Supplied material>
—————

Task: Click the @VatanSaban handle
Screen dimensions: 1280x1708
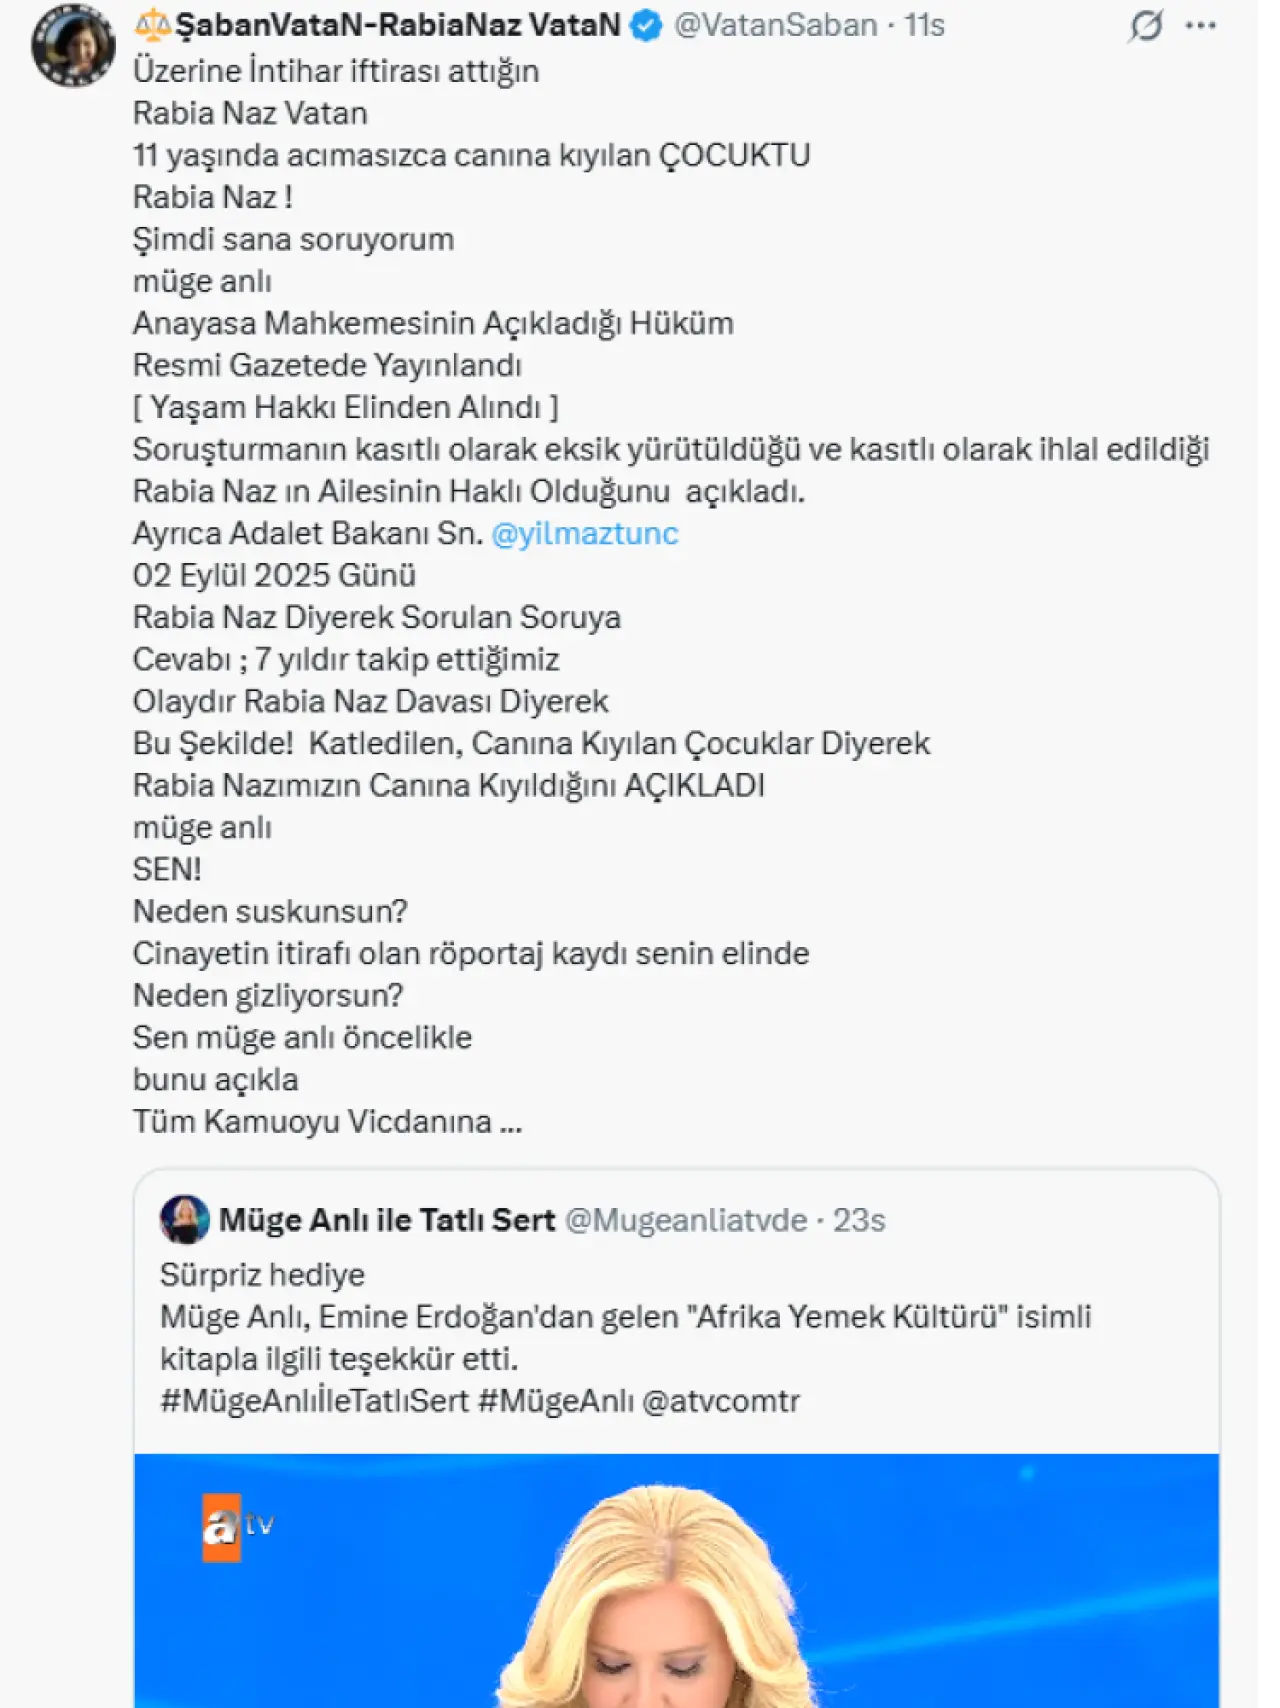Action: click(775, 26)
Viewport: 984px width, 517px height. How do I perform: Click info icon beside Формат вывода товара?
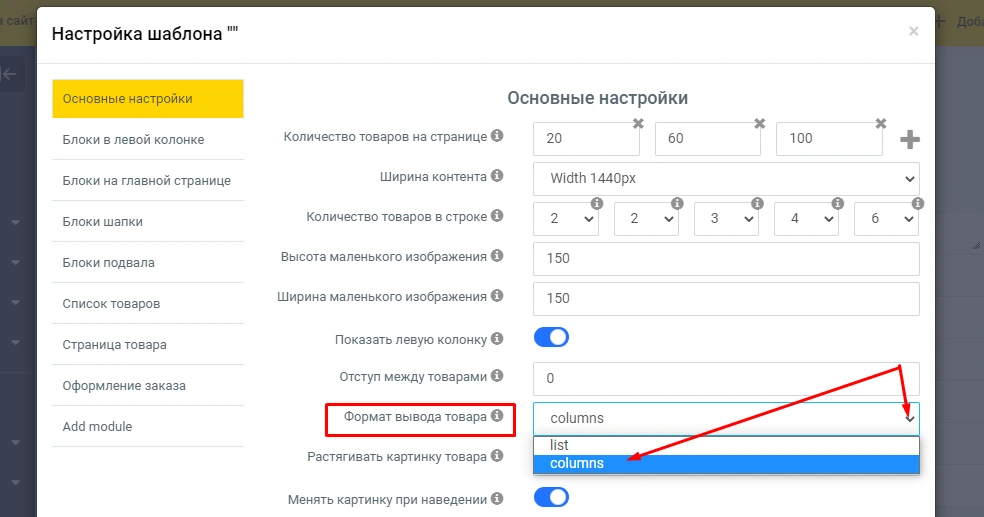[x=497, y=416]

—————

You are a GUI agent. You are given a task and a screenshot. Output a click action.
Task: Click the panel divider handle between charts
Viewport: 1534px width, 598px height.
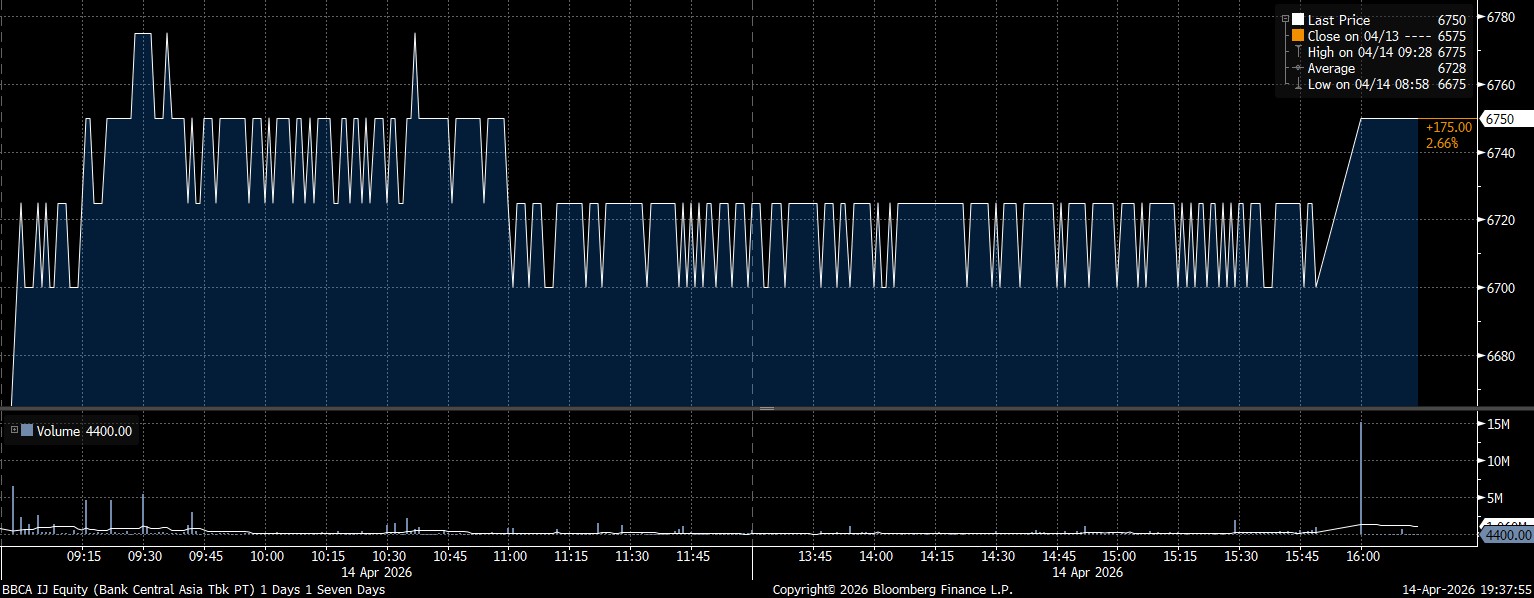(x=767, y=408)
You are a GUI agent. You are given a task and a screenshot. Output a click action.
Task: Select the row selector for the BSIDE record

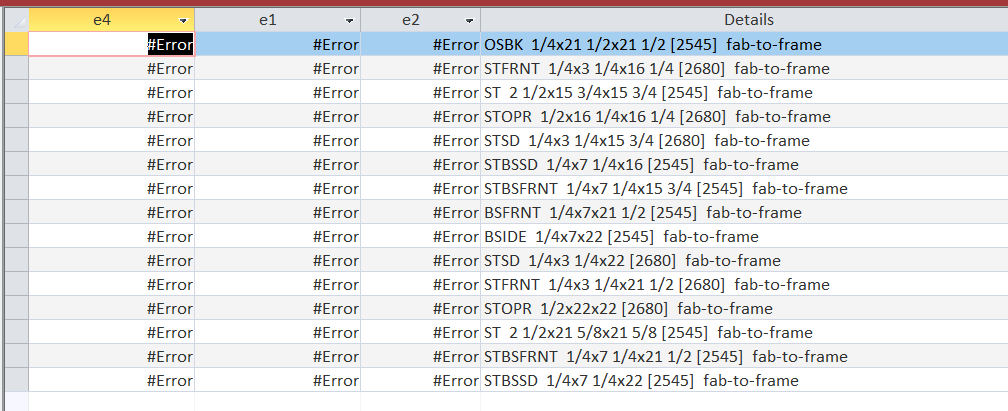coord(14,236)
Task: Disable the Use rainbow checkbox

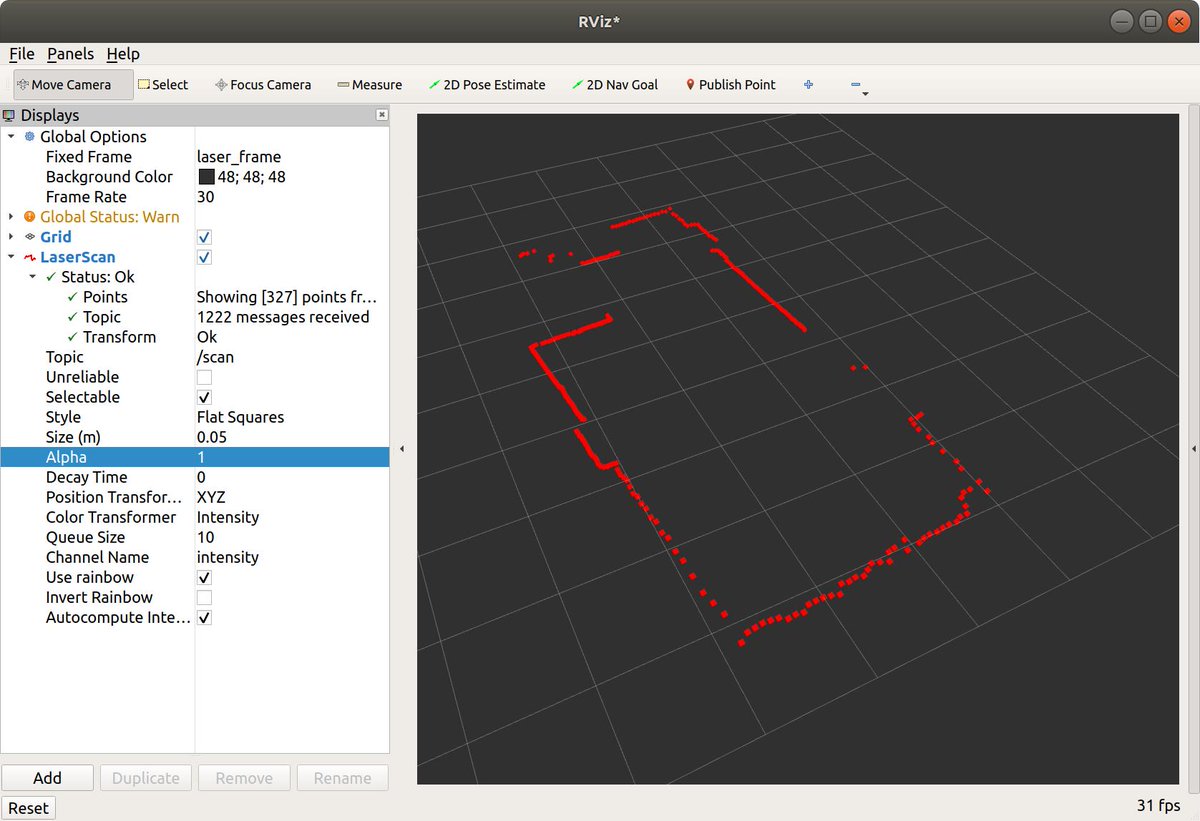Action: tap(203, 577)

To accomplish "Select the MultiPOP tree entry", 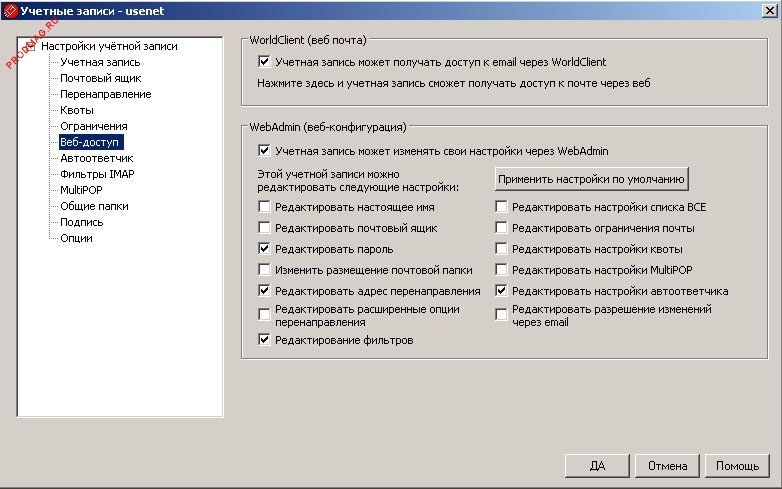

—————

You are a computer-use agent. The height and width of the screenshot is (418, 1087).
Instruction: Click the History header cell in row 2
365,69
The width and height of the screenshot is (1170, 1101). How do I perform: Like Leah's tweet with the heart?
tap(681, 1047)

—————

Directions for this task>
Respond with the exact lines above running from the one containing "Task: Select the" to the one containing "the MultiPOP tree", both ends kept and no pictures included.

Answer box>
Task: Select the row selector for the BSIDE record

coord(14,236)
Task: Disable the Use rainbow checkbox

Action: tap(203, 577)

To accomplish "Select the MultiPOP tree entry", 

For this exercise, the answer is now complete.